* Task to carry out *
All lines from the one including "Click the Line column header" to the bottom of the entries below should be repeated exactly, both ends kept.
Start of Source material
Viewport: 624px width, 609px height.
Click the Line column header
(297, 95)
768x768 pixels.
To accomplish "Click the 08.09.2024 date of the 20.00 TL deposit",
End of Source material
* Output *
Click the Line column header
(297, 95)
768x768 pixels.
To accomplish "Click the 08.09.2024 date of the 20.00 TL deposit",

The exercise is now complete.